## Data entries
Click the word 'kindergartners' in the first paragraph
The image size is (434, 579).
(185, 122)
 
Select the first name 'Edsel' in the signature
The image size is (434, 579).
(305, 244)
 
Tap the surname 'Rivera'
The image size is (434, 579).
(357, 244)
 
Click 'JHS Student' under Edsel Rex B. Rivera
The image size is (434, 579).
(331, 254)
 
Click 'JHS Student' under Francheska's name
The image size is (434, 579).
...
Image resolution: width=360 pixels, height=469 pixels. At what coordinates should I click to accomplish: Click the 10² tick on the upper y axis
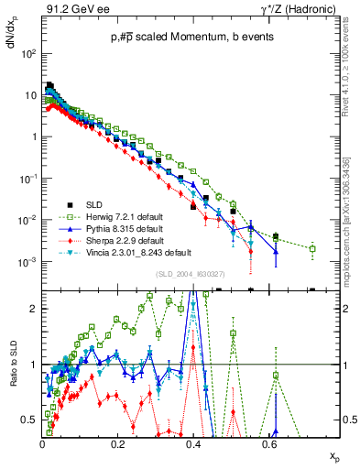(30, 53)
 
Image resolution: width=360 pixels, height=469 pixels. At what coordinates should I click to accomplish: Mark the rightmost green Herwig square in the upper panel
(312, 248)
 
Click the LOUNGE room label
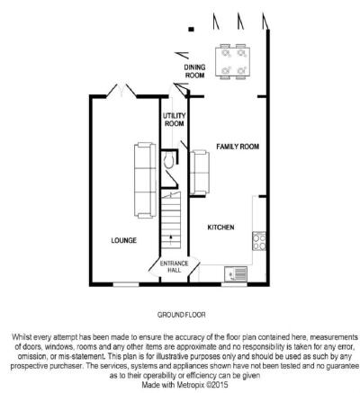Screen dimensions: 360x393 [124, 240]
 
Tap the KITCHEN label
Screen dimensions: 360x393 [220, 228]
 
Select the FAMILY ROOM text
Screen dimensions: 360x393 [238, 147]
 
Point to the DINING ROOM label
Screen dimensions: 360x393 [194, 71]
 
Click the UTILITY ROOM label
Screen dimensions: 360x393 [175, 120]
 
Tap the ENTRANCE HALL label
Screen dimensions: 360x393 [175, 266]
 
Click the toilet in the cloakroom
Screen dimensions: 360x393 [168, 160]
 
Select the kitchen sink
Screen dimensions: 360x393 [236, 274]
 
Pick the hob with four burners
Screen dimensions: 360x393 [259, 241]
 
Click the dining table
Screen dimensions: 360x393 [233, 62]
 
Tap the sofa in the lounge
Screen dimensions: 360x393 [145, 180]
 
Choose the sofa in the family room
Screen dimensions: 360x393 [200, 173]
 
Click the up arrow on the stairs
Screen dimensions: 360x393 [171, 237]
---
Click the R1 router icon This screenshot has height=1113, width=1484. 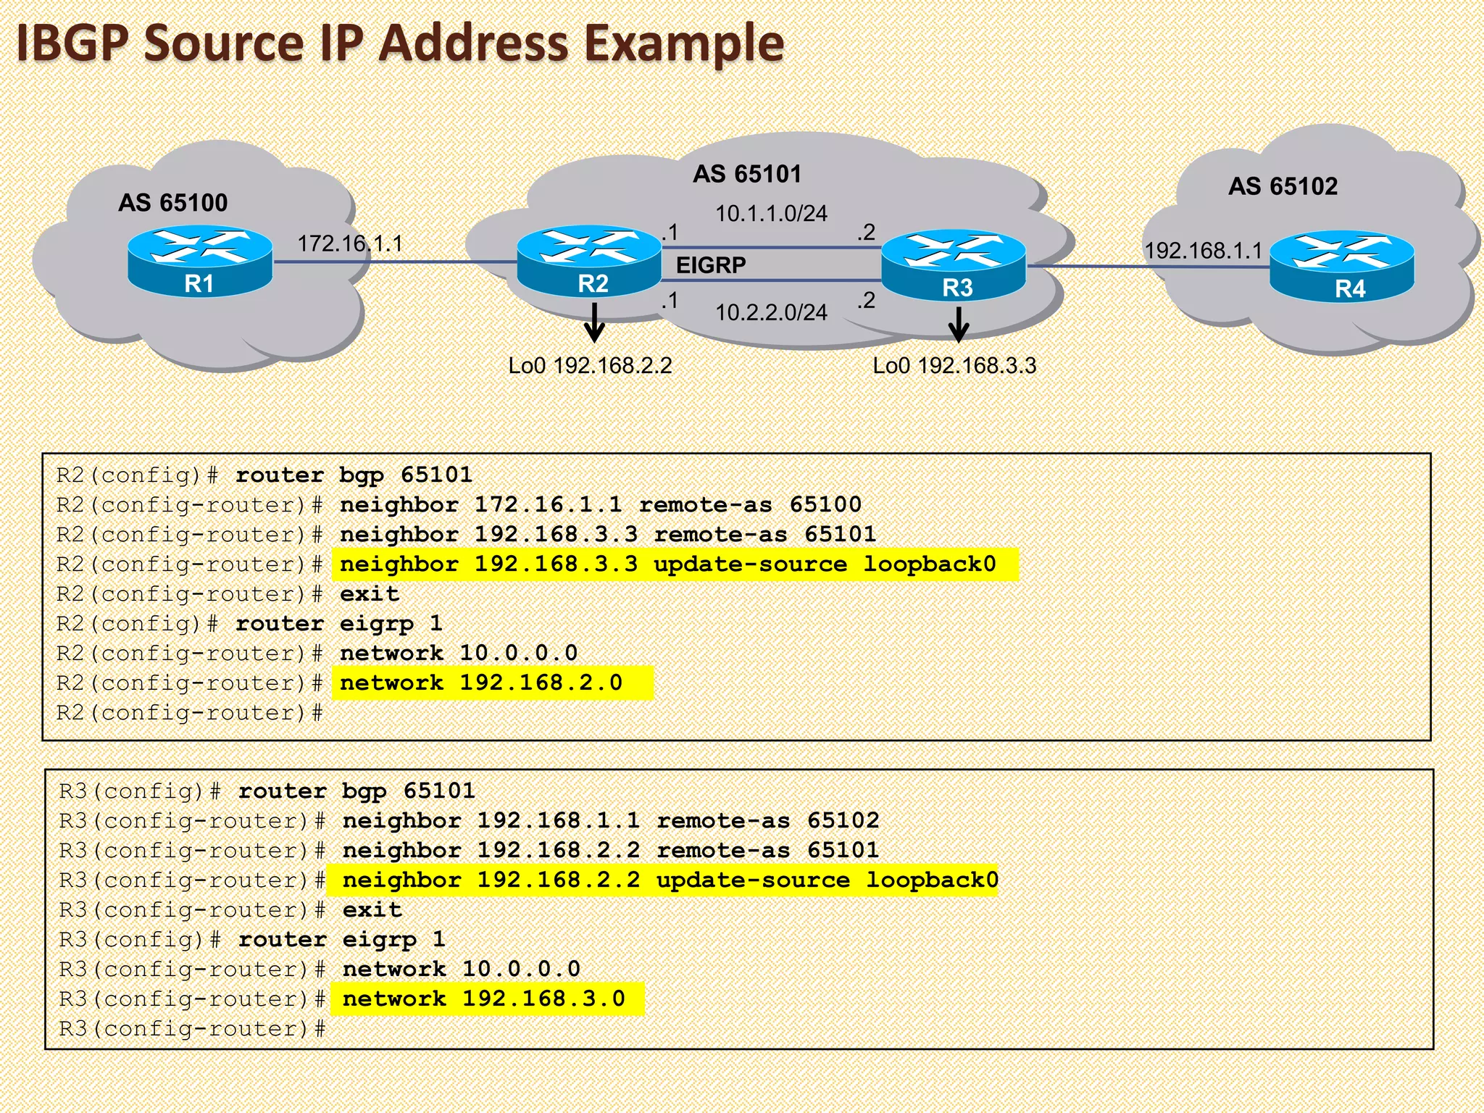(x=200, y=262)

## Given instruction
Rewrite the entries in the stretch from "Tap the sofa in the lounge" through "Screen dimensions: 360x393 [171, 237]", changing every "sofa" to "couch" and leaving all else unchanged.

## Complete response
Tap the couch in the lounge
Screen dimensions: 360x393 [145, 180]
 
Choose the couch in the family room
Screen dimensions: 360x393 [200, 173]
 
Click the up arrow on the stairs
Screen dimensions: 360x393 [171, 237]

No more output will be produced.